I’m SOoooooOOoo glad Avatar did NOT win best picture at this year’s Oscar’s.
OMG
I couldn’t stand Avatar. In the words of Men on Film: “Hated it.” I was (and still am) mad that we splurged to see it at a high-end lux level cinema, paying $50 for the privilege (not to take away from the comfy chairs, 21 and over policy, and direct-to-your-chair waitstaff service that I adored). I’m mad that my ticket counted towards its revenue, making it the top grossing film of ALL TIME. Because:
- It lacked a creative plot line. There are SO MANY artists in the world who would love to have money to produce their artistic visions. This film felt like a regurgitation of every Dances with Wolves- Pocahontas plot line methodology. The only plot twist was that the natives won in the end. Whoo hoo. But you know this is just a set up for the inevitable Avatar 2. With the amount of resources and talent James Cameron has access to he could show some creativity instead of being formulaic. 3D glasses do not an art film make.
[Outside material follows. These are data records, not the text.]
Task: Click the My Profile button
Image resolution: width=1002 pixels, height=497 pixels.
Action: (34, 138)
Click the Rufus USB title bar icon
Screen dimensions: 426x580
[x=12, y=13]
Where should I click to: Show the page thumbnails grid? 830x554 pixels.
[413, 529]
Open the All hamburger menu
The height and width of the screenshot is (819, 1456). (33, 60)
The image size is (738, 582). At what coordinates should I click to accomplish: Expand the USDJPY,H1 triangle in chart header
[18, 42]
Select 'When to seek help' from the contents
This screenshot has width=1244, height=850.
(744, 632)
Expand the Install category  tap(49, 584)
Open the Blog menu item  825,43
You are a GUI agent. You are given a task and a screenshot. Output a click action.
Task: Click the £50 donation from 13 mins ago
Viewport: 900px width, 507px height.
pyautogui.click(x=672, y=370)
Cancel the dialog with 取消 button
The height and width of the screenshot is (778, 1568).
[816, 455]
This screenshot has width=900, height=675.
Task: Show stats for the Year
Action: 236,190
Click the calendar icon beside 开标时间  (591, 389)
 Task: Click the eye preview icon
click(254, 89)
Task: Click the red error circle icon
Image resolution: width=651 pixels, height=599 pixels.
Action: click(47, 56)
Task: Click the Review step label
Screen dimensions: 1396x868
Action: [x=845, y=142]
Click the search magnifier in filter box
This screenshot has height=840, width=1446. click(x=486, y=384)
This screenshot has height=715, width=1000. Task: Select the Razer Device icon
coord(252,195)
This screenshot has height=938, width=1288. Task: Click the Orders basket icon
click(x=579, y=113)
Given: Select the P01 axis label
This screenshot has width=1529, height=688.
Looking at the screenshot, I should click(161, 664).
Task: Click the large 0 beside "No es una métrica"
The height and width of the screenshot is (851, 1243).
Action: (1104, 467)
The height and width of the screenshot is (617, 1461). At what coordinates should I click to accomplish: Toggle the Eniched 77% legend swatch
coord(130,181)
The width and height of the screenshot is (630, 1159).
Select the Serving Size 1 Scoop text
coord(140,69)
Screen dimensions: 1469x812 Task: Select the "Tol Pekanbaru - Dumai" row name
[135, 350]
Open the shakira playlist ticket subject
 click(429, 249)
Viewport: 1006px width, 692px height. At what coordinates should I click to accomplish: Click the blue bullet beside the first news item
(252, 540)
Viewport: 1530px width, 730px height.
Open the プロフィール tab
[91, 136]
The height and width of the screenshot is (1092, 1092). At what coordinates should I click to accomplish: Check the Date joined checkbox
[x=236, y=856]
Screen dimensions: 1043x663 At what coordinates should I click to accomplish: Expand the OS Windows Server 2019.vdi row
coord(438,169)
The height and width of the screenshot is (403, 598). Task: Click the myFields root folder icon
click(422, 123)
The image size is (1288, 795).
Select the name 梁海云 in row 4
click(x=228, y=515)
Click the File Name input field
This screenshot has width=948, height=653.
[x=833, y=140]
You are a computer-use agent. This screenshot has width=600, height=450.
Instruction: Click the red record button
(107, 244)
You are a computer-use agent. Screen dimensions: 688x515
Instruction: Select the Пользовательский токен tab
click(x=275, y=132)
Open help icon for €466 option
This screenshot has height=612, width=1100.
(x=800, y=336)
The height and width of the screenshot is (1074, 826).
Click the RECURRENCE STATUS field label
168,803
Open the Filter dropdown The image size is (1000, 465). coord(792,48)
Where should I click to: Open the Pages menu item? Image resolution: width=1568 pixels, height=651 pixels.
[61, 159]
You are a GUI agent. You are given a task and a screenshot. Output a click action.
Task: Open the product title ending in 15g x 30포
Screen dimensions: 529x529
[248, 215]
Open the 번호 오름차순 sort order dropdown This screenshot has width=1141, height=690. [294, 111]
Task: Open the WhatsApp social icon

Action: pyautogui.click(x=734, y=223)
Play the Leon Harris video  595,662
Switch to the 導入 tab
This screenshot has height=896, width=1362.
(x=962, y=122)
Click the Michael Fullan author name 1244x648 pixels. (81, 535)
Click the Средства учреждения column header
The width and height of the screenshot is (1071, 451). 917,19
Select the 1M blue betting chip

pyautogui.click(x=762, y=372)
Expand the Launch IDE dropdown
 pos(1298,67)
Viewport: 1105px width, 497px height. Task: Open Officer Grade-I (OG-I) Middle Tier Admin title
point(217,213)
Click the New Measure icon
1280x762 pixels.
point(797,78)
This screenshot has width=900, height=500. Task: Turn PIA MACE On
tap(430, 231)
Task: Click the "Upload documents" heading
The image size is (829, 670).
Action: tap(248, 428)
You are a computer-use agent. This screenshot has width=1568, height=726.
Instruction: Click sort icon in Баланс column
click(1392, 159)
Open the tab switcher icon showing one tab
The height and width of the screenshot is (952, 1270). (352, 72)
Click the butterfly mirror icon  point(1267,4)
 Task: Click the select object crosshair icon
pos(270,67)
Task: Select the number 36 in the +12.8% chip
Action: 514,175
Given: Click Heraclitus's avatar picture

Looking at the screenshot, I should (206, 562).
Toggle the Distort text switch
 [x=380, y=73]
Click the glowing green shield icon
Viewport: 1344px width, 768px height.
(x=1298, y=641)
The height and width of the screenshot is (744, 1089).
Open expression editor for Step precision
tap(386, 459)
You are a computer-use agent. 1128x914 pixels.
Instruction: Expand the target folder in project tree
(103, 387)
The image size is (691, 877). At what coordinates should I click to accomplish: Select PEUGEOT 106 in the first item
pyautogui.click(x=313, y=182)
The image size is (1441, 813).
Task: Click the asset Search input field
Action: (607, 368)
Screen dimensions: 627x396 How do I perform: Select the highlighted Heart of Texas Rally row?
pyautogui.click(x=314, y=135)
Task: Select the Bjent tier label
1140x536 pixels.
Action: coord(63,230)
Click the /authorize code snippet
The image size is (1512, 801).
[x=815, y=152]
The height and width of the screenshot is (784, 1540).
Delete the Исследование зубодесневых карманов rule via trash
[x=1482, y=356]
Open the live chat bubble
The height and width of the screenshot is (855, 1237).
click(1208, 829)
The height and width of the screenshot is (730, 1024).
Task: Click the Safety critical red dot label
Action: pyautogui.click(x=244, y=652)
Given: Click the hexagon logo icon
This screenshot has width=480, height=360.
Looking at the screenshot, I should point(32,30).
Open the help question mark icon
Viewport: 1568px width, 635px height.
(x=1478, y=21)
- It panders to, but doesn’t address, white guilt. We get it. The rainforests are being torn down, animals are recklessly killed, brown and black people are often oppressed by the majority, and people prefer materialism over spirituality. Problem is, this film uplifts rather than flips stereotypes. It’s promoting sympathy and pity when it could have promoted empathy. Now everyone’s going to run out and pretend to have a Burning Man moment in their backyard and think they’ve changed the world and themselves.
- Indigenous people don’t read, they understand everything by nature-based osmosis? Guess those Cherokee, Maya, and Egyptian written languages were flukes…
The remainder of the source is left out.